Set problem 1: According to the biographical text, which Beckett plays did Krishna Baldev Vaid translate into Hindi for the first time?
Set problem 2: From the biographical text, copy the passage starting at "Krishna Baldev Vaid" and ending at "Godot and Endgame.", swapping "iconoclastic" for "unconventional".

Document text:
.....
Udayan Vajpeyi has published five collections of poems including Kewal Kuchh Vakya, four collections of short-stories including Ret kinare ka ghar, three books of essays, a book on tribal painting and folk tales, Jangarh Kalam. He has written three plays for the great theatre director, K.N. Panikkar and a book on his works, Theatre of Rasa. He has written a book on theatre director Ratan Thiyam. He has published book length conversations with the film maker Mani Kaul, historian Dharampal, philosopher Navjyoty Singh, Hindi poet Kamlesh, art historian B.N. Goswamy, filmmaker Kumar Shahani etc. He has recently published a novel, Qayaas. His poems, short stories and essays have appeared in around 15 languages including French, Polish, English, Swedish, Odiya, Malayalam etc. He was writer-in-residence in Lavigny (Switzerland), Paris in 2003, and was a fellow at Nantes (France). He has written texts for documentary films b many directors including Kumar Shahani, Nandan Kudiyadi, Ashmaki Acharya etc. Has written dialogues for Char Adhyaya (film based on Tagore's novel of the same name) directed by Kumar Shahani. He edits a journal on Arts, Literature and Civilization, Samaas. He lives and works in Bhopal.

Krishna Baldev Vaid was a major Hindi writer known for his iconoclastic and experimental prose work. Educated in Punjab and Harvard, he taught at Indian and American universities and published novels, novellas, short stories, plays, diaries, literary criticism and translations. His work is translated and published in English, French, German, Italian, Polish, Russian, Japanese and several Indian languages. His work as a translator is equally prominent and he produced the first Hindi translations of Beckett's Waiting for Godot and Endgame.
.....
Material provided:

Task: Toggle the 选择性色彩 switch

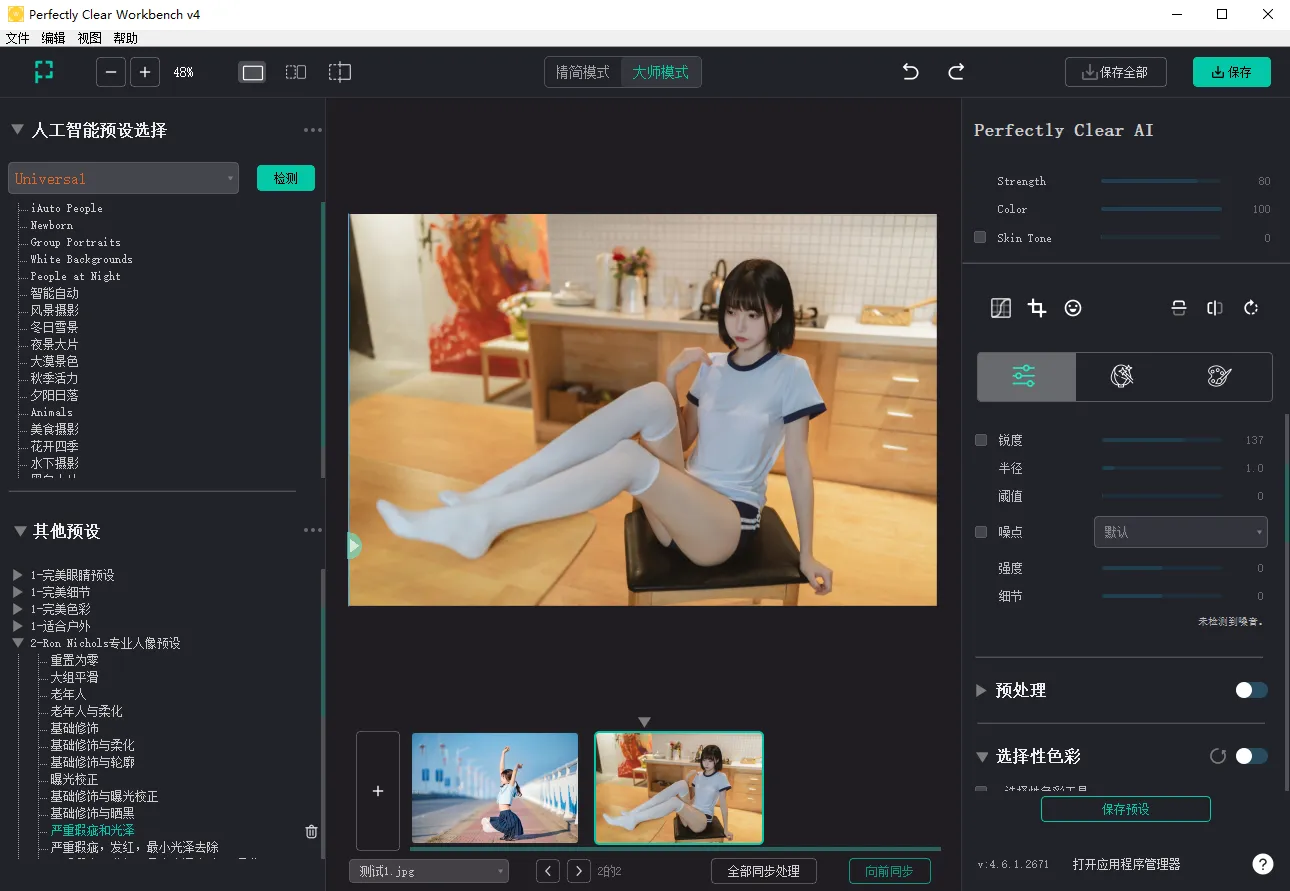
.....
Written response 1: Waiting for Godot and Endgame.

Written response 2:
Krishna Baldev Vaid was a major Hindi writer known for his unconventional and experimental prose work. Educated in Punjab and Harvard, he taught at Indian and American universities and published novels, novellas, short stories, plays, diaries, literary criticism and translations. His work is translated and published in English, French, German, Italian, Polish, Russian, Japanese and several Indian languages. His work as a translator is equally prominent and he produced the first Hindi translations of Beckett's Waiting for Godot and Endgame.